Research Tools for Discover Phase
There is a vast variety of options to shed light into the innovation space in the Discover phase. In the Kick-off workshop, you define in your team the most important discover questions as well as the methods to answer these questions (see Discover Card). The example tools and methods on the right are considered as a source of inspiration. Choose tools and methods that fit to your questions and your team. But do not forget to combine different sources to discover your innovation space from different angles (triangulation).
Let's say you want to understand how your customers use a certain service. What methods would be useful to apply? First, you may want to talk to them about the last time they actually "used" the service. You can also watch them while using the service. You can also immerse yourself into the service experience. We call the latter "DIY" ( = do it yourself"). The results coming from theses different methods may vary, since there is often a huge difference between what people say they do and what they actually do. And experiencing a customer process or service yourself, your perspective on your customers and the way you serve them today will help you understand your customers and their answers a lot. Try it out! Keep in mind that not every question you have in mind is relevant for now: Don't pitch your ideas, it is time to listen.
No matter what kind of area you are discovering and what kind of tool you are using, you really have to dig deep to generate useful information. We observed a lot of teams scratching the surface and bringing back a tonne of useless high-level bullsh*t. Exciting innovation with 100% market fit can only take place when you put the scientists's goggles on, scrutinise your findings and don't be satisfied with the first answer you hear or the first information you find.
We like to use the following tools to discover the innovation space in Business Design projects:
Interviews with customers and users are a great tool for finding "golden nuggets". But only the right interview technique allows us to look under the hood and reveal things customers were not aware of before. Get ready for your interviews by reading our article about how to talk to customers in the Discover phase.

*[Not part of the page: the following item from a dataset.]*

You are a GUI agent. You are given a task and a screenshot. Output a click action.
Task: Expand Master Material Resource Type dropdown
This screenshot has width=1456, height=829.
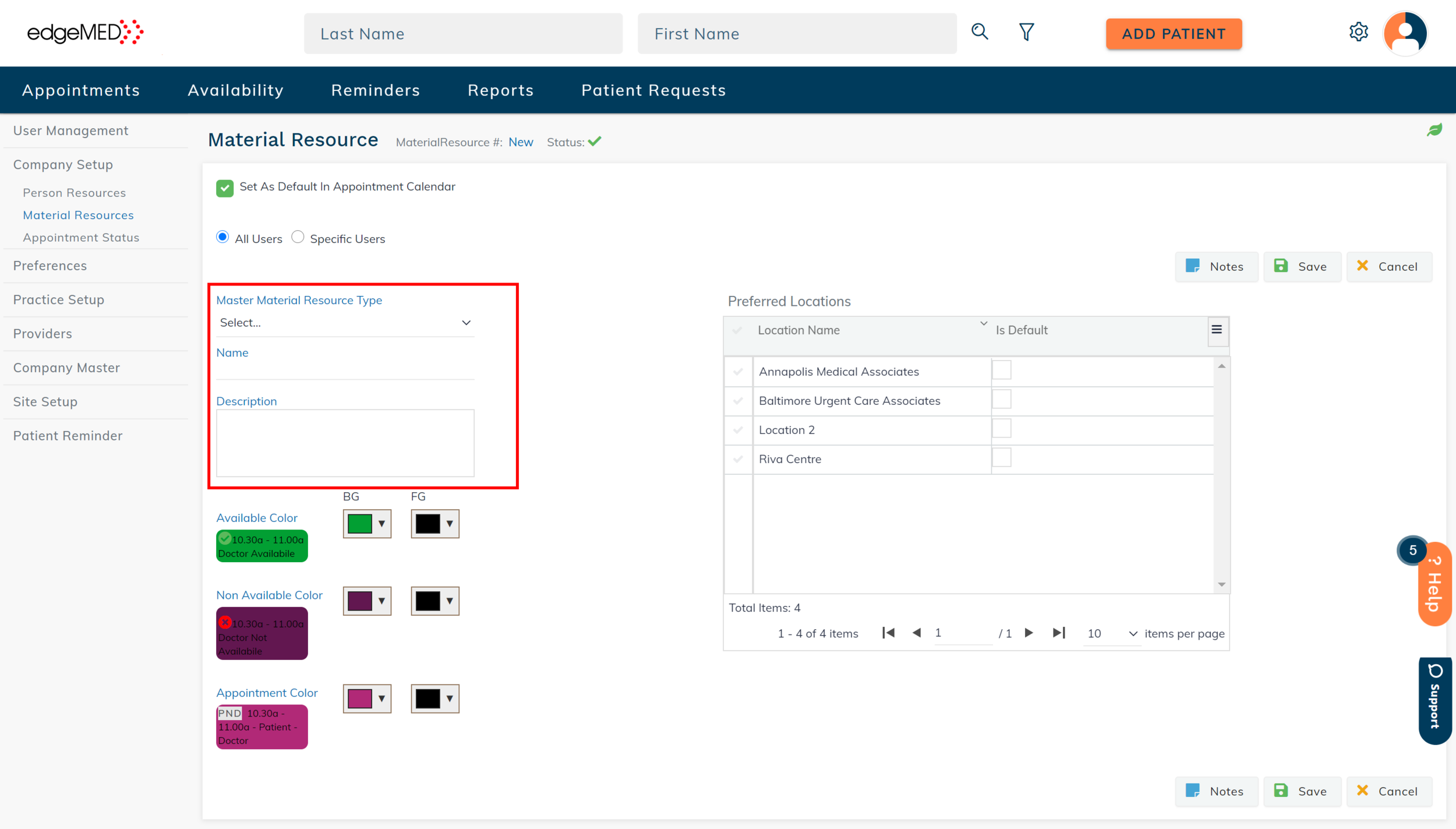[466, 323]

Whenever the scope of your project allows to observe your customers and users in situations relevant to you, you should definitely do it. It' a great chance to identify behavioral patterns and corresponding emotions that would not come out in an interview. You want to learn more about observations? Read our separate article about how to conduct customer observations.
"DIY" (= Do it yourself) means that we change the perspectives and ask the team members to put themselves in the same situation as customers. Did some of your team members never ever use your current product or service or the ones of your main competitors? The Discover phase is the right time to do it! We tell you more about how to setup and conduct DIY activities here.
Any addition to a single conversation - e.g. a diary study or report plus a second interview afterwards - helps you to build trust and get to know your customers and users even better. But this needs some time obviously.
Simple desk research is in many cases a good starting point to gather information about your current business model, the competitive landscape, market structure & dynamics, technological capabilities, rules & regulations. Desk research can even be the right method to understand customers from another perspective: Go to social media groups, chat forums or blogs and analyze comments from your potential customers / users or have a look at existing data about the behavior of your clients (e.g. from your CRM system or any installed tracking technology).
Low - high
Discussion with colleagues / experts
Discussions with colleagues or experts help you to better understand today's business model, internal practices & processes, data and resources as well as rules & regulations. And again it can help you to understand your customers & users: Talk e.g. to your sales and support team about common complaints or requests from your clients.